Sa voix était redevenue aristocratique. Malko sourit presque tendrement. C’était le meilleur côté de la Gräfin, la solidarité de classe. Même si Malko n’avait pas été son bref amant, elle l’aurait recueilli.

— Je veux bien pour ce soir, dit-il. Plus longtemps ce serait dangereux, pour vous. Je vous jure, en tout cas, que je n’ai rien fait de déshonorant.

— Pourquoi ne prévenez-vous pas la police ? Il haussa les épaules.

— Il s’agit d’un autre monde que vous ne soupçonnez même pas. Ne m’en demandez pas plus. Cela vous mettrait en danger vous aussi. Mais il y a un petit problème…

Il lui expliqua l’existence de Krisantem. Elle sursauta et tenta de percer l’obscurité. Mais la Mercédès était invisible.

— J’aurai une chambre pour lui aussi, dit-elle.

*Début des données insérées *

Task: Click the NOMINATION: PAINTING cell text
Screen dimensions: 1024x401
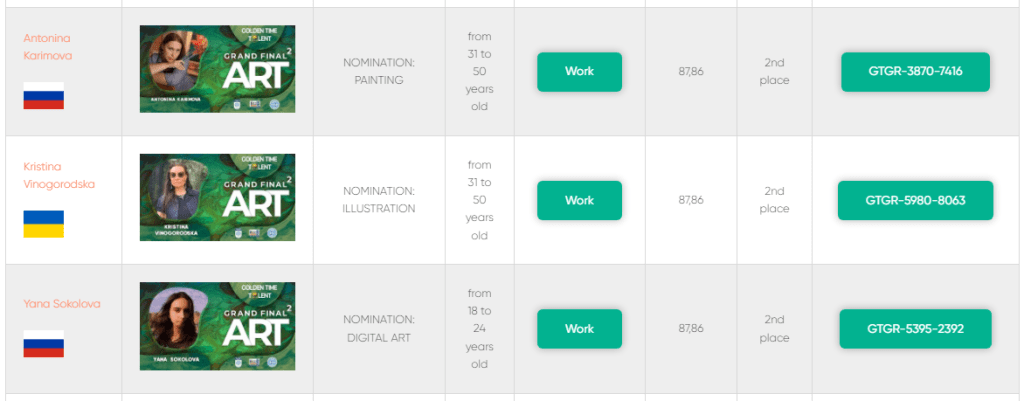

Malko fit faire demi-tour à la Rover. La Mercédès surgit du néant et se retrouva derrière. Krisantem était de plus en plus perplexe. Cinq minutes plus tard, le petit convoi arrivait chez la Gräfin. Ils traversèrent un grand parc et stoppèrent devant une bâtisse sombre. Thala von Wisberg se dirigea d’un pas ferme vers le perron et ouvrit la porte. Malko l’avait rejointe. Elle lui chuchota :

— Je suis obligée de vous donner une chambre, à vous aussi. A cause des enfants et des domestiques.

Malko comprenait parfaitement. Il alla à la Mercedes et expliqua à Krisantem les développements de la situation.

— Vous êtes sûr que ce n’est pas un piège ? fit le Turc.

Il n’avait pas tellement confiance dans les femmes, le Turc. Samson et Dalila, ça c’est passé dans le bassin méditerranéen.

— Non, répliqua Malko fermement. J’ai une absolue confiance en Thala.

C’était exact. Mais il avait beaucoup moins confiance en Alfi. Il faudrait décamper le lendemain.

Le hall était éclairé. Une petite vieille aux yeux clignotants de chouette se tenait près de la Gräfin. Celle-ci dit à l’intention de Malko :

— Maria ne peut pas se coucher tant que je ne suis pas rentrée. Il y a bien cinquante ans qu’elle est dans la famille, net war, Maria ? La vieille grogna. Elle tournait autour de la robe décousue de Thala et jetait à Malko des coups d’œil réprobateurs. Elle dit, en dialecte viennois :

— La Gräfin va dans de drôles d’endroits. Elle devrait penser à son rang.

Sur ces paroles vengeresses, elle disparut en clopinant dans les profondeurs de la maison, résolument réprobatrice. Peut-être devinait-elle la vérité. Elle connaissait si bien sa maîtresse. Thala conduisit Malko à sa chambre. Elle l’embrassa légèrement sur les lèvres, très mondaine.

— Gute Nacht, lieber. Und Grüss Gott. Le petit déjeuner est à huit heures, à cause des enfants. Je prends soin de ton ami.

Elle s’éloigna dans le couloir rouge, ondulant sur la pointe de ses hauts talons. Avant de disparaître, elle se retourna pour sourire à Malko. Une parfaite maîtresse de maison.